Karl Nolle, MdL

DNN/LVZ, 04.07.2009

Ex-Stasi-Leute in der sächsischen Polizei

Innenministerium geht von einigen Dutzend Beschäftigten aus / Bis zu 100 in Sachsen-Anhalt / Thüringen schließt eigene Fälle aus
 
Dresden/Erfurt. Die Nachricht des ARD-Magazin Monitors schlug Wellen: Das Wochenendhäuschen von Kanzlerin Angela Merkel (CDU) in der Uckermark soll von ehemaligen Stasi-Offizieren bewacht sein. Doch Merkels Datschen-Aufpasser sind offenbar nur die prominentesten Fälle. Bei der Polizei in Ostdeutschland sind nach wie vor zahlreiche frühere Stasi-Hauptamtliche tätig – auch in Sachsen sind es mehrere Dutzend Beschäftigte.

Im Jahr 1994 hatte das Innenministerium in einer damals nicht abschließenden Antwort auf eine Kleine Anfrage von mindestens 161 Bediensteten in ihren Reihen gesprochen, die hauptamtlich bei Mielkes Truppe gearbeitet hatten. „Schätzungsweise sind mittlerweile mehr als die Hälfte der Beschäftigten im Ruhestand. Aber ein kleiner Teil tut durchaus noch seinen Dienst“, sagt Birgitt Büttner-Klaus vom Innenministerium. „Wir führen aber keine Statistiken, wie viele noch da sind.“ In Sachsen-Anhalt ist die Lage ähnlich. Dort wird noch mit bis zu 100 früheren Stasi-Mitarbeitern gerechnet, die vor allem im Personenschutz und in Spezialeinheiten tätig seien, teilte das Magdeburger Innenministerium mit.

Alle Beschäftigten im Polizeidienst des Freistaates seien einzeln und teilweise mehrfach mit Hilfe der Daten der Stasi-Unterlagenbehörde und von unabhängigen Kommissionen überprüft worden. Eingestellt wurde nur, wer „nicht gravierend“ vorbelastet war, erklärt Büttner-Klaus die Rechtslage. Eine Tätigkeit für das MfS habe zwar die persönliche Eignung für öffentliche Ämter nachhaltig in Frage gestellt, aber nicht automatisch ein Ende des Beamtenverhältnisses bedeutet.

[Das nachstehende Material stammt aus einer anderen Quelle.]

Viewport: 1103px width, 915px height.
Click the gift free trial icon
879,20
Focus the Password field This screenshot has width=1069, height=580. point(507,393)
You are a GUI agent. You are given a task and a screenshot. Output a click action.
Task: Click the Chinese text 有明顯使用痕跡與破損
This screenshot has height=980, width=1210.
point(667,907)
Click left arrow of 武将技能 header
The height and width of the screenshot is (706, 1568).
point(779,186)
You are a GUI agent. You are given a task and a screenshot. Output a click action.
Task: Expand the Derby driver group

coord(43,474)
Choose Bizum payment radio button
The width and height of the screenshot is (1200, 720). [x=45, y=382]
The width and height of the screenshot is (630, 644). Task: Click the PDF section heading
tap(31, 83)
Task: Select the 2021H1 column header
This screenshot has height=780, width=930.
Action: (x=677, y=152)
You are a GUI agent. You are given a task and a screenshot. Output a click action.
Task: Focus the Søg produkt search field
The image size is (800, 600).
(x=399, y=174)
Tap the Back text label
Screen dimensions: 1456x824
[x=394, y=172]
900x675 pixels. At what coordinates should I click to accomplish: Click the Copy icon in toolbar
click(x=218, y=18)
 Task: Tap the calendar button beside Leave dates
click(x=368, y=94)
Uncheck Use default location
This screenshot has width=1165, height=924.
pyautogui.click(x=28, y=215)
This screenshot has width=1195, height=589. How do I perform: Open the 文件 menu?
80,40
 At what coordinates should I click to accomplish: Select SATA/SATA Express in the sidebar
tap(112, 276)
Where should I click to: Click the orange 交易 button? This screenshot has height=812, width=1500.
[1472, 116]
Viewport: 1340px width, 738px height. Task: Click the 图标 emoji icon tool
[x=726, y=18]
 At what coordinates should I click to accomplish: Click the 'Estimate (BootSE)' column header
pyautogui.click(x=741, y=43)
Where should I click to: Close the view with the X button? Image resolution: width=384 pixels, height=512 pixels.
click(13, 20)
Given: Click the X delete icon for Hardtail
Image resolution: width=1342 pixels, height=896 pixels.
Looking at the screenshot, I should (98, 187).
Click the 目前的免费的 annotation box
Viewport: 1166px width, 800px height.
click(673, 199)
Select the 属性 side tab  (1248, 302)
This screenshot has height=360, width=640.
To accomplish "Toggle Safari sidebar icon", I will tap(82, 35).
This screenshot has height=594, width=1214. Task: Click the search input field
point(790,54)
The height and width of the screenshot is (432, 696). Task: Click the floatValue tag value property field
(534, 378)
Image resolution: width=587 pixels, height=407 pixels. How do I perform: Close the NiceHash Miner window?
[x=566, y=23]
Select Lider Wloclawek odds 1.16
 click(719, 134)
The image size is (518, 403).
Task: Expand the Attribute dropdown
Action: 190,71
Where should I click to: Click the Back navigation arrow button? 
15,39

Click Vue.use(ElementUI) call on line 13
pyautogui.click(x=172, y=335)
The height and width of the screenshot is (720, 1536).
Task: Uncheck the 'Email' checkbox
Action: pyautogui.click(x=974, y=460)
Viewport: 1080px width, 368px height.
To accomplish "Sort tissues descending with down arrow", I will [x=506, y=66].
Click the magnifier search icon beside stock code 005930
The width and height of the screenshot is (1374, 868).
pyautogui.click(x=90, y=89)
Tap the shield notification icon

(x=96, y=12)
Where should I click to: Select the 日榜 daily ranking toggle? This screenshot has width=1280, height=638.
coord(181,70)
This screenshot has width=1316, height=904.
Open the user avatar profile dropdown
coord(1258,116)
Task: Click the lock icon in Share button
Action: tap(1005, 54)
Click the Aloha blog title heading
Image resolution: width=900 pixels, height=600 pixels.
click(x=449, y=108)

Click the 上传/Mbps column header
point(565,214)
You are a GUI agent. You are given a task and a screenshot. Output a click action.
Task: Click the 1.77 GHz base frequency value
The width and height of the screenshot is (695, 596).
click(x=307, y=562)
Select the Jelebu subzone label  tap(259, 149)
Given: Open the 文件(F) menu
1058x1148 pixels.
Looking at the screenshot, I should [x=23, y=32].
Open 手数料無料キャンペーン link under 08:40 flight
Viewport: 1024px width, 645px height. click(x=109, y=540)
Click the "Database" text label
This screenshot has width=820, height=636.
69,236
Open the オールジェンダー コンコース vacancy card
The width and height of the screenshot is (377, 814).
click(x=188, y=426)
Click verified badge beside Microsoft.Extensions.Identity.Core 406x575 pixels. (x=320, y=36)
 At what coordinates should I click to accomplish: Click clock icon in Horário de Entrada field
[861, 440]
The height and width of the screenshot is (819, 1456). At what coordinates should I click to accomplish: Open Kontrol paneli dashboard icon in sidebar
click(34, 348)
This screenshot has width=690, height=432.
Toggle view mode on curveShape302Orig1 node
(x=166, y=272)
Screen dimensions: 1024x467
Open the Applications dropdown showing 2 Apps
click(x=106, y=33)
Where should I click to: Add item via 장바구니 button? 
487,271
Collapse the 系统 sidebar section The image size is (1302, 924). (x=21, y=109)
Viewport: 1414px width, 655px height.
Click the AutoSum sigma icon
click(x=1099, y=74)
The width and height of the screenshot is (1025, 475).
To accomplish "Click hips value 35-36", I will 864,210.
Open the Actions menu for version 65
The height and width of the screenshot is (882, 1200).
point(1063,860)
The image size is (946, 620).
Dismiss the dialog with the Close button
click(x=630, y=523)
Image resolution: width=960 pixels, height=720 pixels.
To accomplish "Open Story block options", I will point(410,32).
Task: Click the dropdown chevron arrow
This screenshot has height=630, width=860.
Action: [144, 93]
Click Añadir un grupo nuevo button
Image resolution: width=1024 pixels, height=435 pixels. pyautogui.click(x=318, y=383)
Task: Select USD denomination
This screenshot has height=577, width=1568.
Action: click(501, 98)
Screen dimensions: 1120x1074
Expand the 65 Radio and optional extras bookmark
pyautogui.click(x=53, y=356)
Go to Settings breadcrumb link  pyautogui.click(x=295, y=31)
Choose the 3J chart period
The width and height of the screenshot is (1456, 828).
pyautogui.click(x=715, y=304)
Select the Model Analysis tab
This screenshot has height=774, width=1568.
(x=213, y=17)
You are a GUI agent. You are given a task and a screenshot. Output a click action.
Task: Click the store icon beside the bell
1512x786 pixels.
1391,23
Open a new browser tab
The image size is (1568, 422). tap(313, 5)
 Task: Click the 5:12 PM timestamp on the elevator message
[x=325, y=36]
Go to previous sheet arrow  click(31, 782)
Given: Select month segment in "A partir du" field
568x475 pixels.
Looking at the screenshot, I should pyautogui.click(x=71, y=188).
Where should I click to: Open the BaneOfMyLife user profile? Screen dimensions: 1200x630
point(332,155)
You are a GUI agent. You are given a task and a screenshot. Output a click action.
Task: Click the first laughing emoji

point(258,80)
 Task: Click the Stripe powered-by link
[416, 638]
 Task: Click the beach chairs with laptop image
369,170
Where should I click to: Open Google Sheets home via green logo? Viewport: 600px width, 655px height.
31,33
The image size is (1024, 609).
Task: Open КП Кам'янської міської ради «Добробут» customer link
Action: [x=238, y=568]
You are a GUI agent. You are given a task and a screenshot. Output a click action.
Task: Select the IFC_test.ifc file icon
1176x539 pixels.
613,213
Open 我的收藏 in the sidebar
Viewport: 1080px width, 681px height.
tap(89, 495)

Der frühere Innenminister Heinz Eggert (CDU) muss sich dennoch zuweilen Kritik gefallen lassen, er habe Stasi-Leute und führende Kader aus dem K 1 zu großzügig im Dienst behalten und argumentiere heute doppelzüngig. SPD-Mann Karl Nolle warf Eggert sein Verhalten gerade in seinem jüngsten Buch vor. Doch bei Eggert geht die Geschichte anders: Die letzte DDR-Regierung unter Lothar de Maizière habe dringend Sicherheitsleute benötigt. Der Runde Tisch habe dann entschieden, einen Pool aus Ex-Stasi-Leuten, Personenschützern und anderen Fachleuten zusammenzustellen. Später seien die Beamten dann an die Länder verteilt worden. „Es wäre schäbig gewesen“, sagt Eggert, „erst Stasi-Leute zu holen und sie dann wegen Stasi-Belastung zu entlassen.“

Im Thüringer Innenministerium wird eine Beschäftigung ehemaliger Stasi-Mitarbeiter dagegen fast ausgeschlossen. „Es gibt schon seit langem für Polizeibeamte einen Prüfungsrhythmus und ein Netz an Kontrollmaßnahmen“, sagt Sprecher Thomas Mau. „Wir gehen davon aus, dass ein Fall wie in Brandenburg bei uns faktisch ausgeschlossen ist.“ Bereits kurz nach der Wende sei mit der Überprüfung begonnen worden, der sich unter anderem auch die Parlamentarier unterziehen müssen. Brandenburg sei das letzte Land, das sich seiner Vergangenheit stelle, so Mau. Dass das erst jetzt, wo das Wochenendhaus der Kanzlerin angeblich von ehemaligen Stasi-Offizieren bewacht wird, passiert, sei „ein Skandal“.